EXERCISE PROMPT:
Lines with the word "folder": copy all of them from the entries below.

DATA PROVIDED:
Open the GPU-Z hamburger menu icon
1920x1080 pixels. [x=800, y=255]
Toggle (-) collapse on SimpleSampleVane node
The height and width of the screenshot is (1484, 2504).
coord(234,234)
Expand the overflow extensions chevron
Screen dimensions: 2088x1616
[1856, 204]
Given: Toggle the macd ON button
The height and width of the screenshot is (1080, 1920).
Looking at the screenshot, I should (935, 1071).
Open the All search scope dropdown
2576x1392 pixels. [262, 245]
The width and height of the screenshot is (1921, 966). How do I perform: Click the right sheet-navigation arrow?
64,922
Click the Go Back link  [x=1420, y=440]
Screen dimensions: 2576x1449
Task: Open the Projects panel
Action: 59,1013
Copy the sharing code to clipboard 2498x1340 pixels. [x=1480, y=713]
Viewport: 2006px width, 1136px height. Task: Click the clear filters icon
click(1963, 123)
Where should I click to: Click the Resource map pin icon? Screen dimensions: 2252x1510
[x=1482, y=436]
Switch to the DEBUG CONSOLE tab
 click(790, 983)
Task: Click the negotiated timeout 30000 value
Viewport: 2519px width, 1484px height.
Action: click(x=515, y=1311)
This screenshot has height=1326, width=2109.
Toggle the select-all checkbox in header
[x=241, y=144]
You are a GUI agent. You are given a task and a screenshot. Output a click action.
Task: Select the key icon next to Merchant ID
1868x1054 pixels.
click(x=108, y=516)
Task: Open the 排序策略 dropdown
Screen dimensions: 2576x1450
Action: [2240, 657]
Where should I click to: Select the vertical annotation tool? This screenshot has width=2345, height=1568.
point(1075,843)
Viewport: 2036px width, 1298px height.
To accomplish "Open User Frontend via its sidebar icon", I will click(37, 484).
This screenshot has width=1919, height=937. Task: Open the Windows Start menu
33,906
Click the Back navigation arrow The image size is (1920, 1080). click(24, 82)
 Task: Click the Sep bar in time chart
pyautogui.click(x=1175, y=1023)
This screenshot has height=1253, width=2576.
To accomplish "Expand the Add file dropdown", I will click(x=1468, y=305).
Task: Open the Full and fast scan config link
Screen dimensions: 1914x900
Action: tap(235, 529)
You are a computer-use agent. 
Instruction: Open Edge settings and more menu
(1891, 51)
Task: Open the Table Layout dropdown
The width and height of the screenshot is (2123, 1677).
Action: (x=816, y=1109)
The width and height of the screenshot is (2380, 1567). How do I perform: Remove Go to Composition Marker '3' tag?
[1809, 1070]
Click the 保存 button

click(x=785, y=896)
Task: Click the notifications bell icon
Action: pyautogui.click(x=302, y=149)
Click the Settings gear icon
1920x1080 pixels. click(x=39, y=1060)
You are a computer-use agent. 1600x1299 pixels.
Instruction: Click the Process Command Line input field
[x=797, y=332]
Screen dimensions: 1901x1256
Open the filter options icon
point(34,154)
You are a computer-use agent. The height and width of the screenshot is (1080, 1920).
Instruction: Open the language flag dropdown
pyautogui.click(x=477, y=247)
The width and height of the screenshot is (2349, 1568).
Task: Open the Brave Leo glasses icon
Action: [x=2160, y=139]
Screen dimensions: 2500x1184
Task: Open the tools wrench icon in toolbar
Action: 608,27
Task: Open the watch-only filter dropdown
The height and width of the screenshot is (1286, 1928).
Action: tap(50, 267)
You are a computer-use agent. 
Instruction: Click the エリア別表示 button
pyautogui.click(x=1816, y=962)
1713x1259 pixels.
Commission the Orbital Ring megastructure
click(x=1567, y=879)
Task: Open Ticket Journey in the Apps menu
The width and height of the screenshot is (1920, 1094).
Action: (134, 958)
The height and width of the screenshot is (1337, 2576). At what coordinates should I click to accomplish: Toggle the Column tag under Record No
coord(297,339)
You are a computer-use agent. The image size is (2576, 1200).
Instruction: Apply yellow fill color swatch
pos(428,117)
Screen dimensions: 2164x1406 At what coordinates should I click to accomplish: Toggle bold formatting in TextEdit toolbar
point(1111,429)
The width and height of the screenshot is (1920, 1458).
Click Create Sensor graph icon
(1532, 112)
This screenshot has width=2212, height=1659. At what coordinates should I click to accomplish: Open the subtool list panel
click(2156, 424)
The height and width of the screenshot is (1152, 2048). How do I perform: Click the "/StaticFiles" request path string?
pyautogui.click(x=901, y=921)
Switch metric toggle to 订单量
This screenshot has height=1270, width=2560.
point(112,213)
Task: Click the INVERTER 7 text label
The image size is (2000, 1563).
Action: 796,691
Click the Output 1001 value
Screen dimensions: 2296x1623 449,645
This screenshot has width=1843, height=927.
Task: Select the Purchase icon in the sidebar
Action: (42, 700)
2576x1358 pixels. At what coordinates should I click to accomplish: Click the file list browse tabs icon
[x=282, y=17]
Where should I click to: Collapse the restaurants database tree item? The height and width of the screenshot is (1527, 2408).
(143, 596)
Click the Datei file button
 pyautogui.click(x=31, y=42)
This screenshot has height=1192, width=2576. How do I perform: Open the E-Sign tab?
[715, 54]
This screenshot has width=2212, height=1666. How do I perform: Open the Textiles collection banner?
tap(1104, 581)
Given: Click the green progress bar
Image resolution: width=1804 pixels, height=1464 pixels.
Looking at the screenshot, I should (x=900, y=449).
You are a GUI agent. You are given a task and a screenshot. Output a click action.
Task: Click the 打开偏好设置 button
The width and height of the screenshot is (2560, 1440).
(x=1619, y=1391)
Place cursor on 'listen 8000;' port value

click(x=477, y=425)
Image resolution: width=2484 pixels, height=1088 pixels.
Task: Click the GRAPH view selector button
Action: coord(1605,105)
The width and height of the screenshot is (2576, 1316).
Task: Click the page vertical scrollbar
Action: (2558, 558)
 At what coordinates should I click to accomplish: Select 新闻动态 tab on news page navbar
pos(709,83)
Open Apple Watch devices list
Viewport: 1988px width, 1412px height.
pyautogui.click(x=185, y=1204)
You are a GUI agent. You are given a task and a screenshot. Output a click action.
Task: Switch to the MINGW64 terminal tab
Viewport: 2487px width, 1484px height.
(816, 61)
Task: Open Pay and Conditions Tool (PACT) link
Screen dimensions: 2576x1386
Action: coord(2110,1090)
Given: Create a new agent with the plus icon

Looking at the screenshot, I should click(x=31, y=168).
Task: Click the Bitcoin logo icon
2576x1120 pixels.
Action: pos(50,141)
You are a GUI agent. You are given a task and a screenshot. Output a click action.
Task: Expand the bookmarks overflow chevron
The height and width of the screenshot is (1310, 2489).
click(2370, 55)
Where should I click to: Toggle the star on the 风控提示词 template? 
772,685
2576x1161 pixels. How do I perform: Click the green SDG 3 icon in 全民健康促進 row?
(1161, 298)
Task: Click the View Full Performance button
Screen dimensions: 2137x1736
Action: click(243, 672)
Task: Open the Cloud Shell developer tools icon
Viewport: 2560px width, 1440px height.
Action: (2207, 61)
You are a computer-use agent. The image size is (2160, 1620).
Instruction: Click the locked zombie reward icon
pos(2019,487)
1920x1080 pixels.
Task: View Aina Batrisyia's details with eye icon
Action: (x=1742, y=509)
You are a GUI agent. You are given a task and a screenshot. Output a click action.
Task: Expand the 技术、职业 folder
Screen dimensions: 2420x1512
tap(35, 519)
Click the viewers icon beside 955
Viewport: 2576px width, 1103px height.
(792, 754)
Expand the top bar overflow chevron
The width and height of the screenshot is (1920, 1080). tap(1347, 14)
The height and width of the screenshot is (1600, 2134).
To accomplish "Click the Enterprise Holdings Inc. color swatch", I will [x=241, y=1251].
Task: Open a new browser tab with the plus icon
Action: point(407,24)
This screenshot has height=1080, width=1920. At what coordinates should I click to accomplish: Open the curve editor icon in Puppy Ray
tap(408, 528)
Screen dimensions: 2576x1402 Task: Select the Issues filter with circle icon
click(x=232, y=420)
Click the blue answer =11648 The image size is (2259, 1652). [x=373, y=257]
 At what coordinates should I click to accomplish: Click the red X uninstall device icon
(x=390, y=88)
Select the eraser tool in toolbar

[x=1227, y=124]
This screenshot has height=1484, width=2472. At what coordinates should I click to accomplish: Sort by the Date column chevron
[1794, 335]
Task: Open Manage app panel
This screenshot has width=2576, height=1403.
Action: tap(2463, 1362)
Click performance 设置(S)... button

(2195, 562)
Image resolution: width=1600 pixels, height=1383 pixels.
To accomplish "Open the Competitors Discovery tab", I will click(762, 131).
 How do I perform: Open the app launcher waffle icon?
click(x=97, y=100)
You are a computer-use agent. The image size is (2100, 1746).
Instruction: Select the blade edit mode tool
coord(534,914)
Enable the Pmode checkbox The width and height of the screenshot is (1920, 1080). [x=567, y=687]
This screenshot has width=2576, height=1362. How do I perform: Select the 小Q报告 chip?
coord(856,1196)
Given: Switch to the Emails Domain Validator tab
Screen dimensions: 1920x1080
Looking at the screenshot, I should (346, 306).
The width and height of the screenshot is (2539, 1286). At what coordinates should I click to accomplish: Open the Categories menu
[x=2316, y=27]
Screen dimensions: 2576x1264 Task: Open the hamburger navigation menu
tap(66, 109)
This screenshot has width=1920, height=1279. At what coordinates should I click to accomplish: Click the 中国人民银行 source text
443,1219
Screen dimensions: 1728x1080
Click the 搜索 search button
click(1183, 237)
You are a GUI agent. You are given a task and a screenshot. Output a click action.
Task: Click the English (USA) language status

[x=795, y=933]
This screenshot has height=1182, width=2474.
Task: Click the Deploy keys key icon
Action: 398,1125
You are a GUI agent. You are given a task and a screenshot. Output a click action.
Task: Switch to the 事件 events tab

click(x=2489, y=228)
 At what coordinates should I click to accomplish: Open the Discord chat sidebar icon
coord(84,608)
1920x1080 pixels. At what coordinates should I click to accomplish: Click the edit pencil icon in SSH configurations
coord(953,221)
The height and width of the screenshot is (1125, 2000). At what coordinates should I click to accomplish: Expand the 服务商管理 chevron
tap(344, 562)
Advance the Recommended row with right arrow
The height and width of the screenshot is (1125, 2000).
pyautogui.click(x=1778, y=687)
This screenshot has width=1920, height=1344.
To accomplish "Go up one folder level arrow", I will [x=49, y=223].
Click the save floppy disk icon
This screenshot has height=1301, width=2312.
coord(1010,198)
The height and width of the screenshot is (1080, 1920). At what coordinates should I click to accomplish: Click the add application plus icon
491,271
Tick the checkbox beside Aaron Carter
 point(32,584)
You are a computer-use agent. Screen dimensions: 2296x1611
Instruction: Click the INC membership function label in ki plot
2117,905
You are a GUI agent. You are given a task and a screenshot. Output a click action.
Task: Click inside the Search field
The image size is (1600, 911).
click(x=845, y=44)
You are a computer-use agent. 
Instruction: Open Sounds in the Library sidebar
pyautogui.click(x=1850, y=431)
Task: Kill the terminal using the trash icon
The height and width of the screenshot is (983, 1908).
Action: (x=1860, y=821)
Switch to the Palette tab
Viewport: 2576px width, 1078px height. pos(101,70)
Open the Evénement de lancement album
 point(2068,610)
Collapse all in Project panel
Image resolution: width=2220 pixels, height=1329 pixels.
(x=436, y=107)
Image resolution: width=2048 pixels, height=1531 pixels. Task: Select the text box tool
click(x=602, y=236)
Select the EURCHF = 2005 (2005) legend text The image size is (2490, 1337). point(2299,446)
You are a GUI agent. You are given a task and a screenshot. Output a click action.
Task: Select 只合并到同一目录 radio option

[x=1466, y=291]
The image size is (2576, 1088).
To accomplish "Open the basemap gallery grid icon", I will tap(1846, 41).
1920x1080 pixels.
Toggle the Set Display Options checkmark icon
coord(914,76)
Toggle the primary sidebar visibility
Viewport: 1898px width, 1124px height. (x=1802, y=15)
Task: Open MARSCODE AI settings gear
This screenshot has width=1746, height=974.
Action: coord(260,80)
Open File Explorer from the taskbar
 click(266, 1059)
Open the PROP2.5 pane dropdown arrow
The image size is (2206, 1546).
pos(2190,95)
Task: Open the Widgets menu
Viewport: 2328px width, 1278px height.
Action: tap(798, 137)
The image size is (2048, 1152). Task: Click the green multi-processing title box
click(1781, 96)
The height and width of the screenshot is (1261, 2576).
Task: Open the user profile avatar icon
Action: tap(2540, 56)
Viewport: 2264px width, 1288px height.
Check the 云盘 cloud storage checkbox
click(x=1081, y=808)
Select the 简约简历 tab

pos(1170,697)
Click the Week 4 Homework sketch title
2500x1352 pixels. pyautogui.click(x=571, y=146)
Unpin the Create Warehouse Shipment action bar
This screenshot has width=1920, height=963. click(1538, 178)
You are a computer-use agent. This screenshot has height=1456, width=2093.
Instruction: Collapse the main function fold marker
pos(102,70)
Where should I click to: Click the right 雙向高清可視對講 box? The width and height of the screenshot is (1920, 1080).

WRITTEN RESPONSE:
Task: Expand the 技术、职业 folder
To accomplish "Go up one folder level arrow", I will [x=49, y=223].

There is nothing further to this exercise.